Pernyataan itu disampaikan menyusul polemik 51 pegawai KPK yang diberhentikan karena tidak lulus TWK alih status pegawai KPK menjadi ASN.
“TWK dapat dibuktikan secara ilmiah, tetapi perlu dipilah aspek mana saja yang bisa diungkap ke publik dan mana yang tidak bisa sehingga dapat dibuktikan tingkat efikasi dari tools tersebut memiliki tingkat validitas yang cukup baik,” kata Ketua Laboratorium Psikologi Politik UI itu dilansir Berita Satu, Jumat 29 Mei 2021.
Dia menegaskan, TWK perlu digelar karena penting sebagai tolok ukur kepribadian seseorang terkait kebangsaan mulai dari ideologi radikalisme, intoleransi, ideologi liberalisme hingga sosialisme.
“Bahwa alat ukur TWK itu tidak hanya untuk mengukur ideologi radikalisme terorisme atau intoleransi, tetapi ideologi liberalisme, komunisme, sosialisme itu juga jadi aspek yang bisa diukur,” katanya.

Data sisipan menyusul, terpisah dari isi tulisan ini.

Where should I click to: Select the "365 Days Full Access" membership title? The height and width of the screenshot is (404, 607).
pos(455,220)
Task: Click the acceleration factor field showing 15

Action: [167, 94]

Kepala Laboratorium Psikologi Universitas Bina Nusantara Istiani menyatakan, TWK yang diadakan KPK sudah sesuai kaidah psikometri serta memiliki tingkat validitas yang baik.
“Penyusunan instrumen TWK sudah melalui prosedur psikologi yang ketat dan panjang sejak 2012, sehingga TWK sudah sesuai dengan kaidah psikometri dan memiliki tingkat validitas yang baik,” katanya.

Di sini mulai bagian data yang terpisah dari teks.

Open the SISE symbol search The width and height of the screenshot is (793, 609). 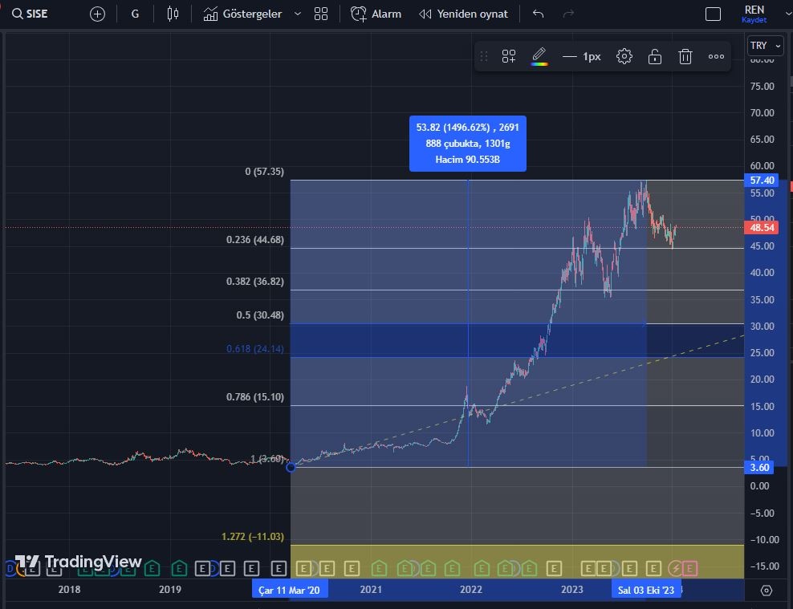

Jika publik merasa janggal akan hasil TWK tersebut, maka BKN perlu membuktikan secara ilmiah termasuk detail mekanisme penyelenggaraan tes itu.
Pakar aliansi kebangsaan Yudi Latief menambahkan, TWK memang perlu diterapkan dalam mekanisme tes alih status pegawai menjadi ASN.
Menurutnya Pancasila menjadi satu keutuhan yang pelaksanaannya harus dipaksa kepada ASN oleh negara. Hal itu bertujuan agar moral anak bangsa tetap terjaga untuk NKRI.
“Pancasila merupakan civil religion atau agama publik. Penafsiran-nya harus dilakukan oleh negara dan pelaksanaannya harus dipaksa oleh negara. Masyarakat tetap bisa menafsirkan Pancasila namun harus tetap dalam bingkainya,” katanya.
Lebih jauh, tentunya akan ada konsekuensi tertentu ketika warga negara tidak seiring dengan Pancasila. Negara perlu mengupayakan bagaimana moral publik itu dilaksanakan secara sukarela sehingga tidak terpaksa dan menjadi suatu kebutuhan.
“Begitu pula bagaimana kita harus berkolaborasi sebagai anak bangsa dan warga negara dalam menjaga keutuhan NKRI agar tidak terjadi disintegrasi bangsa,” ujarnya.